▸ **EXERCISE GOAL**: Please count the lines in the material below that contain the word "Open", and give only the number.

▸ **Collection entries**:
* * * * * * *

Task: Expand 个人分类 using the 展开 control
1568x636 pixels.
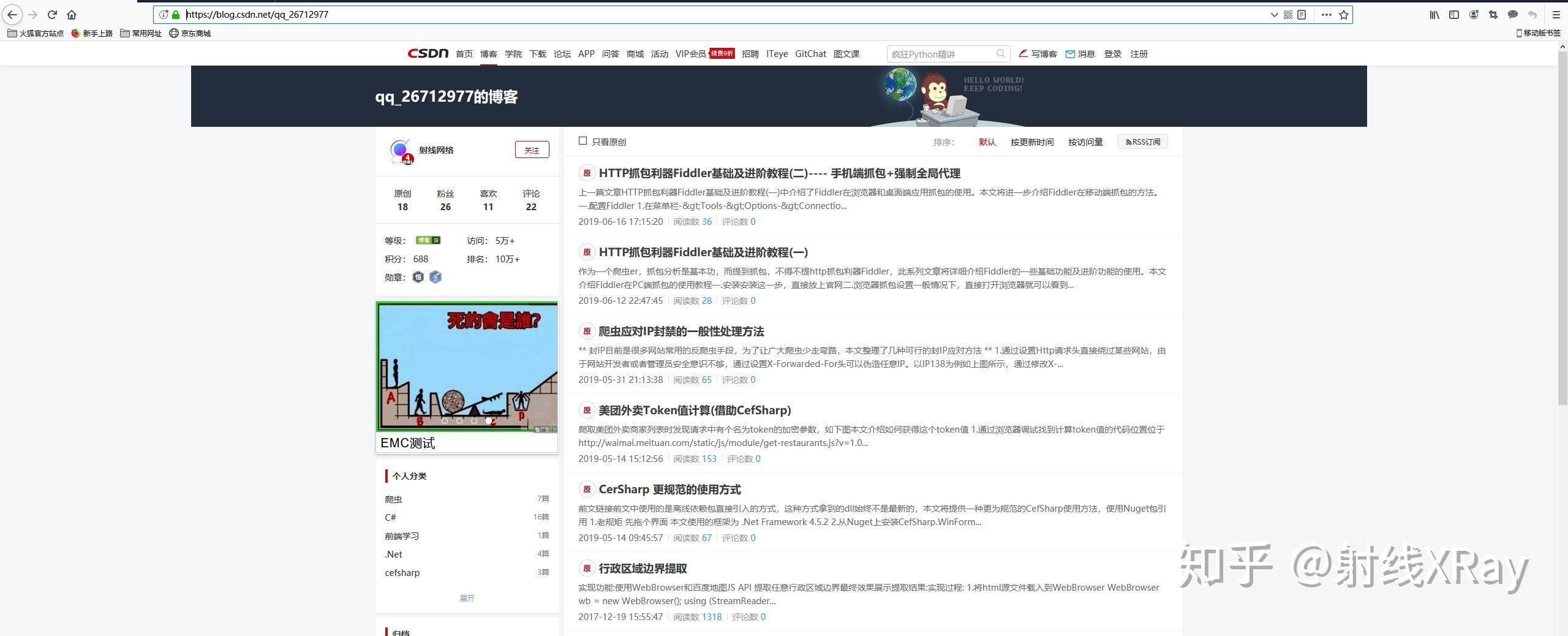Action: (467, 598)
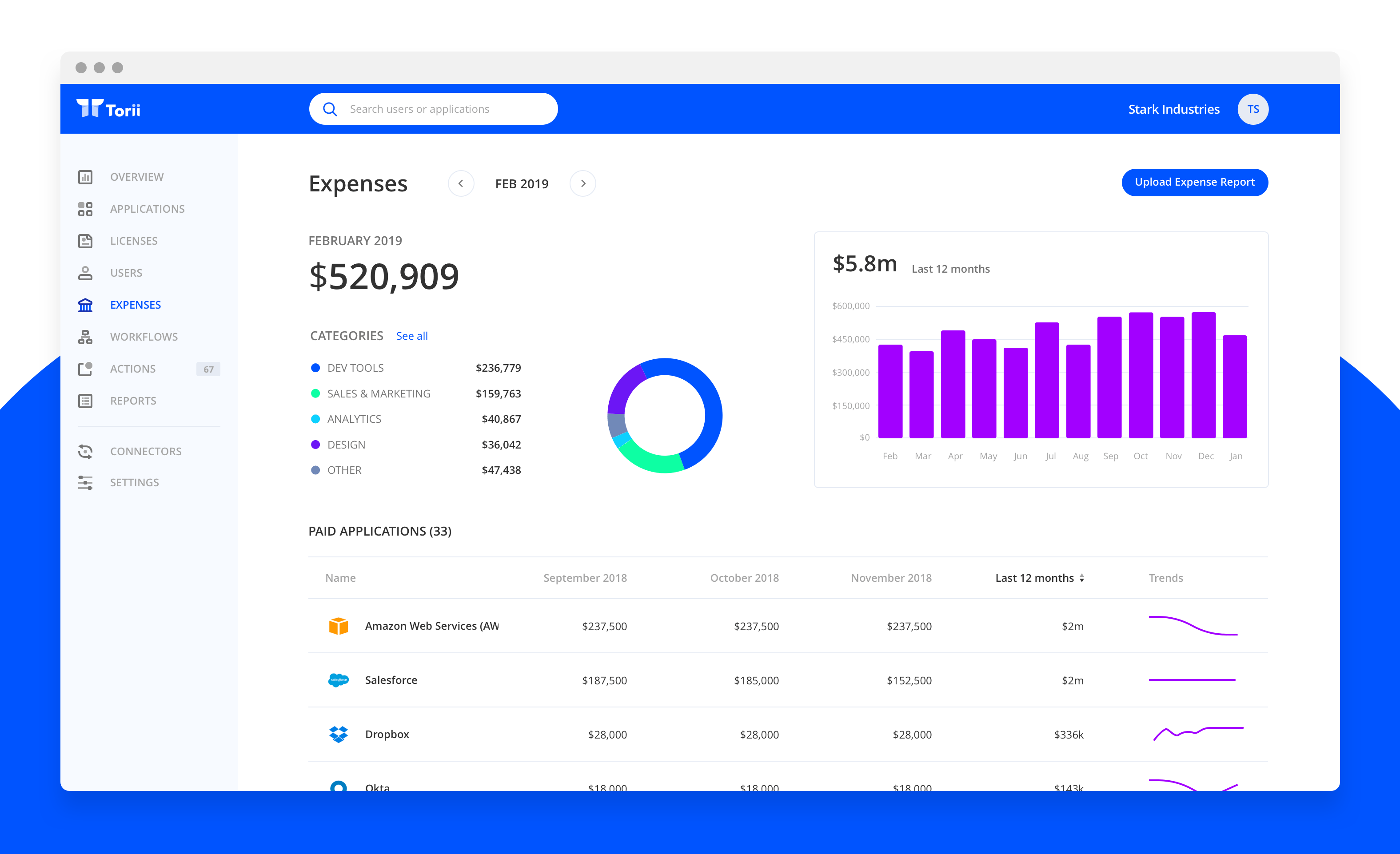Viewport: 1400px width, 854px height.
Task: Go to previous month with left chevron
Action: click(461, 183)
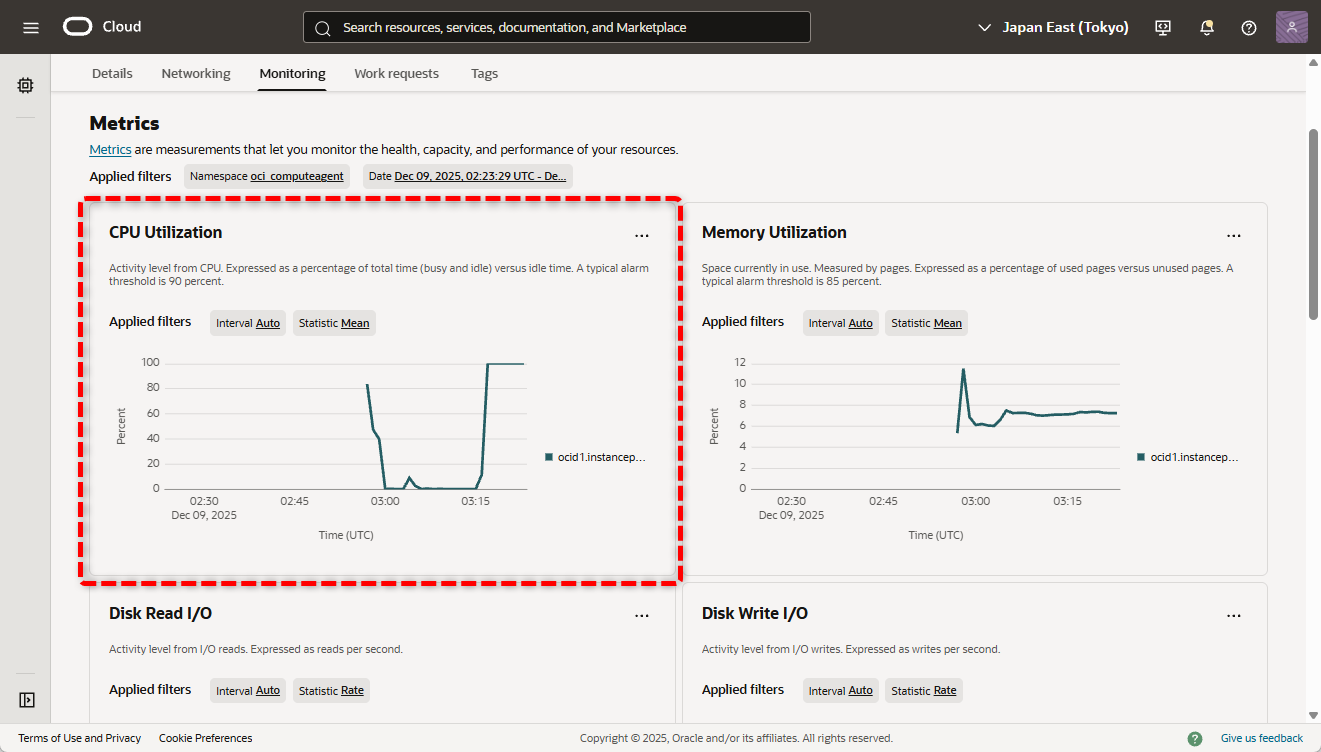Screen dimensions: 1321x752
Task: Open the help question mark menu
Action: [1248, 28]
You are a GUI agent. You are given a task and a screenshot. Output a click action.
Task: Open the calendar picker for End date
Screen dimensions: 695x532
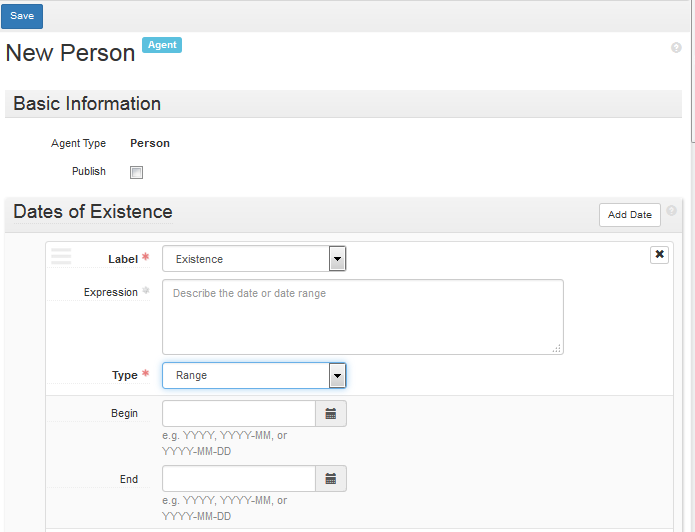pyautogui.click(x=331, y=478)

* * * * * * *

▸ **ANSWER**: 2